At the social service level, our results provide useful information for providers and designers of social services, especially welfare services, to families headed by single mothers. To date, the social welfare system in NZ has not prioritised the mental health of its client population, let alone single mothers living in poor socioeconomic circumstances. We would argue that policymakers in the area of social welfare need to include good mental health, alongside paid employment, as a desirable outcome for single parent families. This is especially important in light of the evidence of the link between poor parental and offspring mental health [2527]. The inclusion of good mental health as a desirable outcome by social service organisations may require some assessment of the mental health status of clients of such organisations. The introduction of such an assessment would require a thorough consideration of the potential risks and benefits and consultation with those likely to be affected. For instance, from the client point of view, screening for psychological distress might only be acceptable if it was optional and undertaken by a trustworthy provider. Once assessed, those reporting higher levels of psychological distress could be offered additional social and economic support as appropriate.

To effectively address the wider socioeconomic issue, policymakers need to consider a range of mechanisms for improving the economic situation of families headed by single mothers, both in and out of employment. This should be informed by a thorough investigation into the causes of single mothers’ greater socioeconomic deprivation.

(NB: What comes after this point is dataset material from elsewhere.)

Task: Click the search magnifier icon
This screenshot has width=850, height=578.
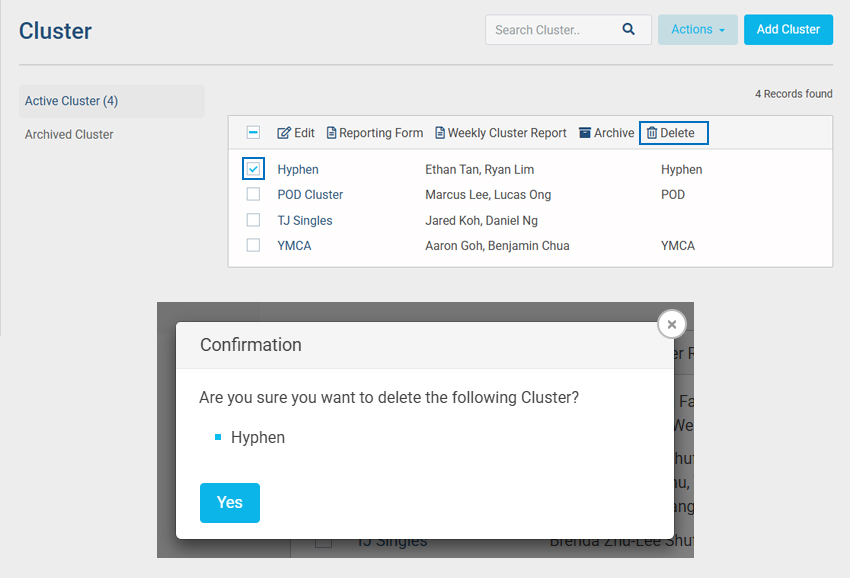Action: click(629, 30)
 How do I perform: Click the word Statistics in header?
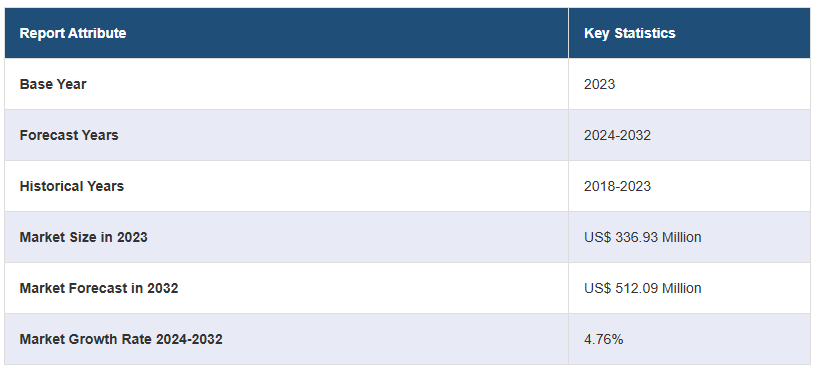645,33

An effective repertoire of policy options is likely to include an examination of the adequacy of welfare benefits and supplements, assistance with housing costs, childcare assistance, and an assessment of the adequacy of financial child support arrangements. In addition, any policy that potentially impacts on single parent families in the areas of employment, taxation and child support should also be assessed for any gendered impacts and for potential policy discrimination against the single parent family type.

Future research

Future research should consider other factors that are likely to contribute to the poorer mental health of single mothers. These factors include: previous exposure to family violence; [17] the stigma associated with single parent status [10, 13] which may be gendered; social support, social exclusion and loneliness or isolation [43].

Conclusion

Often when there are no data on a particular issue, it is easy to ignore a problem at the policy level. As our study documents a significant gender difference in the mental health of single parents is an issue that can no longer be ignored. While there is a need for specific responses at the health and social service levels, we suggest that a high-level public policy approach to address the socioeconomic deprivation experienced by female headed single parent families, both in and out of work, is required. An assessment of the mental health status of vulnerable single parents may also be indicated, first, to get mental health on the agenda of key social service agencies and then to provide greater social and economic assistance to vulnerable single parent families. However, we would caution that such an option needs careful consideration of the potential risks and benefits and discussion with those involved. Failure to improve the drivers of poor mental health in this vulnerable population group seems likely to sabotage single parents’ efforts to seek and sustain employment and, given other evidence to date, continue to produce negative mental health outcomes for the children involved.